*Task instructions*. Return the following lines exactly as they appear.
Start of Records for the exercise
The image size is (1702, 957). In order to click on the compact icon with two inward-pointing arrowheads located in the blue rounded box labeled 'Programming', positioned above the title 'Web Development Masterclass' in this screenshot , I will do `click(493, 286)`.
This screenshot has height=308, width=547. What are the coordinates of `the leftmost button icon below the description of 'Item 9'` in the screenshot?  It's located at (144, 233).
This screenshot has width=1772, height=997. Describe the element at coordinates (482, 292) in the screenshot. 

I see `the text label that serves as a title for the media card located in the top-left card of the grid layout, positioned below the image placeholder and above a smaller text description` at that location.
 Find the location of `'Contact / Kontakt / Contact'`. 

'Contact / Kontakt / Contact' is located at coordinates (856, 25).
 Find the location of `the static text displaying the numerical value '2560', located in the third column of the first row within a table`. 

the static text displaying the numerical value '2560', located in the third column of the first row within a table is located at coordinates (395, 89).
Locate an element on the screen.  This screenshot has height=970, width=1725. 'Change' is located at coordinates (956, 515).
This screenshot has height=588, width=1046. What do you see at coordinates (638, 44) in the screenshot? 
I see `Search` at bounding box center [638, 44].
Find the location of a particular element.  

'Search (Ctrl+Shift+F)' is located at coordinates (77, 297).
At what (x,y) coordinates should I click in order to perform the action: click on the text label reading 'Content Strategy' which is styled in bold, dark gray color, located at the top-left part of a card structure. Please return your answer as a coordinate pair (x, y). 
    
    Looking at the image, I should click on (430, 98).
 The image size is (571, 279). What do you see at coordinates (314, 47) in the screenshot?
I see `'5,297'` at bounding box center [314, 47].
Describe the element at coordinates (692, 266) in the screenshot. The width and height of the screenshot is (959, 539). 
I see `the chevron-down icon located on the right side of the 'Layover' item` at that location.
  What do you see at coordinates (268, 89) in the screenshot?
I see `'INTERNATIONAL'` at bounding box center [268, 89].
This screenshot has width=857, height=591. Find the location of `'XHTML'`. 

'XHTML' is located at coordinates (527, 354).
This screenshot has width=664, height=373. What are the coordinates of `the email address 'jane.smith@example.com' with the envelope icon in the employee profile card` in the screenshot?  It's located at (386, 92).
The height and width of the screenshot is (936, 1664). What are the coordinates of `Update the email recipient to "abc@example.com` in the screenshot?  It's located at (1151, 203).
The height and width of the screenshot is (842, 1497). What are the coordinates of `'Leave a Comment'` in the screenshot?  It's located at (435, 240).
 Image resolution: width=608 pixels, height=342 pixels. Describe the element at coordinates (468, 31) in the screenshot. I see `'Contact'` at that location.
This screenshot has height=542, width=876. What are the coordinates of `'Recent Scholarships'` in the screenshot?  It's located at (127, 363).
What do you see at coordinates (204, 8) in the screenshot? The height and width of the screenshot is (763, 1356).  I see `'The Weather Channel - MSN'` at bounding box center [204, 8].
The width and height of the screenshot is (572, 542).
End of Records for the exercise
*Correct output*.
The image size is (1702, 957). In order to click on the compact icon with two inward-pointing arrowheads located in the blue rounded box labeled 'Programming', positioned above the title 'Web Development Masterclass' in this screenshot , I will do `click(493, 286)`.
This screenshot has height=308, width=547. What are the coordinates of `the leftmost button icon below the description of 'Item 9'` in the screenshot?  It's located at (144, 233).
This screenshot has width=1772, height=997. Describe the element at coordinates (482, 292) in the screenshot. 

I see `the text label that serves as a title for the media card located in the top-left card of the grid layout, positioned below the image placeholder and above a smaller text description` at that location.
 Find the location of `'Contact / Kontakt / Contact'`. 

'Contact / Kontakt / Contact' is located at coordinates (856, 25).
 Find the location of `the static text displaying the numerical value '2560', located in the third column of the first row within a table`. 

the static text displaying the numerical value '2560', located in the third column of the first row within a table is located at coordinates (395, 89).
Locate an element on the screen.  This screenshot has height=970, width=1725. 'Change' is located at coordinates (956, 515).
This screenshot has height=588, width=1046. What do you see at coordinates (638, 44) in the screenshot? 
I see `Search` at bounding box center [638, 44].
Find the location of a particular element.  

'Search (Ctrl+Shift+F)' is located at coordinates (77, 297).
At what (x,y) coordinates should I click in order to perform the action: click on the text label reading 'Content Strategy' which is styled in bold, dark gray color, located at the top-left part of a card structure. Please return your answer as a coordinate pair (x, y). 
    
    Looking at the image, I should click on (430, 98).
 The image size is (571, 279). What do you see at coordinates (314, 47) in the screenshot?
I see `'5,297'` at bounding box center [314, 47].
Describe the element at coordinates (692, 266) in the screenshot. The width and height of the screenshot is (959, 539). 
I see `the chevron-down icon located on the right side of the 'Layover' item` at that location.
  What do you see at coordinates (268, 89) in the screenshot?
I see `'INTERNATIONAL'` at bounding box center [268, 89].
This screenshot has width=857, height=591. Find the location of `'XHTML'`. 

'XHTML' is located at coordinates (527, 354).
This screenshot has width=664, height=373. What are the coordinates of `the email address 'jane.smith@example.com' with the envelope icon in the employee profile card` in the screenshot?  It's located at (386, 92).
The height and width of the screenshot is (936, 1664). What are the coordinates of `Update the email recipient to "abc@example.com` in the screenshot?  It's located at (1151, 203).
The height and width of the screenshot is (842, 1497). What are the coordinates of `'Leave a Comment'` in the screenshot?  It's located at (435, 240).
 Image resolution: width=608 pixels, height=342 pixels. Describe the element at coordinates (468, 31) in the screenshot. I see `'Contact'` at that location.
This screenshot has height=542, width=876. What are the coordinates of `'Recent Scholarships'` in the screenshot?  It's located at (127, 363).
What do you see at coordinates (204, 8) in the screenshot? The height and width of the screenshot is (763, 1356).  I see `'The Weather Channel - MSN'` at bounding box center [204, 8].
The width and height of the screenshot is (572, 542).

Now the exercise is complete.